7. Le défaut d'envoi, avec la convocation aux réunions du conseil municipal d'une commune de 3 500 habitants et plus, de la note explicative de synthèse portant sur chacun des points de l'ordre du jour prévue à l'article L. 2121-12 du code général des collectivités territoriales entache d'irrégularité les délibérations prises, à moins que le maire n'ait fait parvenir aux membres du conseil municipal, en même temps que la convocation, les documents leur permettant de disposer d'une information adéquate pour exercer utilement leur mandat. Cette obligation, qui doit être adaptée à la nature et à l'importance des affaires, doit permettre aux intéressés d'appréhender le contexte ainsi que de comprendre les motifs de fait et de droit des mesures envisagées et de mesurer les implications de leurs décisions. Elle n'impose pas de joindre à la convocation adressée aux intéressés une justification détaillée du bien-fondé des propositions qui leur sont soumises. Ces principes s'appliquent aux établissements publics de coopération intercommunale, en vertu de l'article L. 5211-1 du même code.

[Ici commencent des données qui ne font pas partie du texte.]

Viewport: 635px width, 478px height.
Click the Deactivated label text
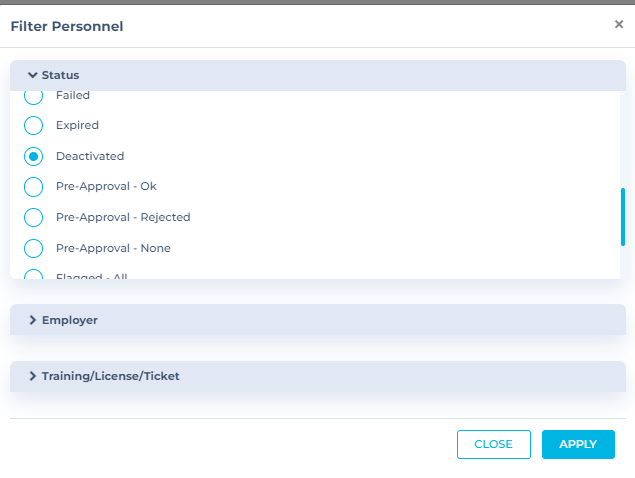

8. En premier lieu, il n'est pas sérieusement contesté que les convocations ont été adressées par voie postale à chacun des conseillers communautaires de la métropole européenne de Lille. Les dispositions citées au point 6 n'ont donc pas été méconnues.
9. En deuxième lieu, il ressort des pièces du dossier, et il n'est d'ailleurs pas sérieusement contesté, qu'à la convocation pour la réunion du 12 décembre 2019 était jointe une note de synthèse sur le plan local d'urbanisme. Si cette note ne comprenait elle-même aucune information sur les emplacements réservés et notamment sur l'emplacement réservé litigieux, l'information donnée aux élus devait être adaptée à la nature et à l'importance des affaires et la métropole n'était donc pas tenue de joindre à la convocation une justification détaillée du bien-fondé de chacun des emplacements réservés. En tout état de cause, il ressort du constat de l'huissier diligenté par la métropole qu'a été adressée à chaque conseiller communautaire, en même temps que la note de synthèse, une clé USB comprenant un document précisant l'objet des sept catégories d'emplacements réservés retenues par le projet de plan local d'urbanisme intercommunal ainsi que les caractéristiques de chaque emplacement réservé et notamment son motif, sa superficie et sa localisation. Le moyen tiré de ce que la note de synthèse n'était pas suffisamment détaillée doit donc être écarté.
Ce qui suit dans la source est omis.